Several formulations will be prepared with different concentrations of above category of ingredients and all these formulations will be characterized for their physico-chemical and pharmacokinetic characteristics. The drug release studies will be performed by using in vitro methods such as dissolution studies using external membrane, content uniformity, Surface morphological studies using Scanning Electron Microscopy and Atomic Force Microscopy, Drug entrapment studies and ex vivo methods. Those formulations exhibiting optimum release profile will be studied for in vivo release studies using suitable animal models. Pharmacokinetic studies such as Tmax, Cmax, t1/2 , AUC and elimination rate constant will be determined after the formulation is given to the suitable animal models. Stability studies will be carried out as per ICH guidelines. Selected formulations will be studied for skin irritation, acute and chronic toxicity studies12.

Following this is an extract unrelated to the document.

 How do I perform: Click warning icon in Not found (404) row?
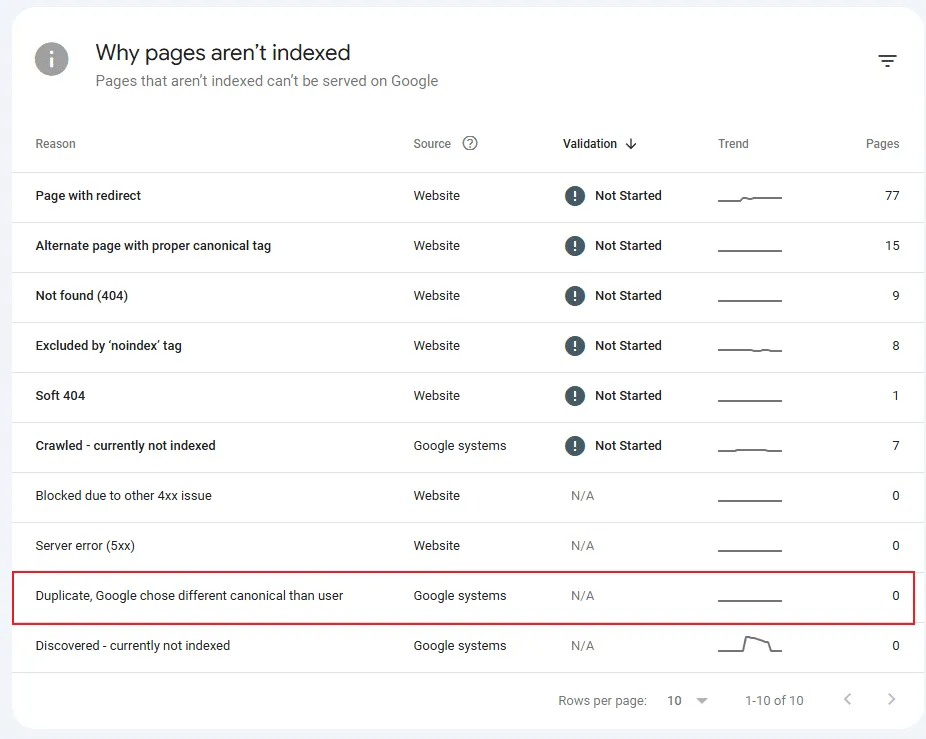574,296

Since the discovery of liposomes or lipid vesicles derived from self forming enclosed lipid bilayers upon hydration, liposome drug delivery systems have played a significant role in reformulation of potent drugs to improve their therapeutics. This has facilitated the application of a wide range of liposomal drugs in the treatment and prevention of diseases in experimental animals and clinically. The flexibility in their behavior can be exploited for drug delivery through any route of administration and for any drug or material irrespective of its physicochemical properties. Commercial introduction of the various liposomal formulations represents a milestone in the history of liposomal drug delivery. Many more liposome-based drug formulations can be expected in the near future both for delivery of conventional drugs and for new biotechnology therapeutics such as recombinant proteins, antisense oligo nucleotides and cloned genes.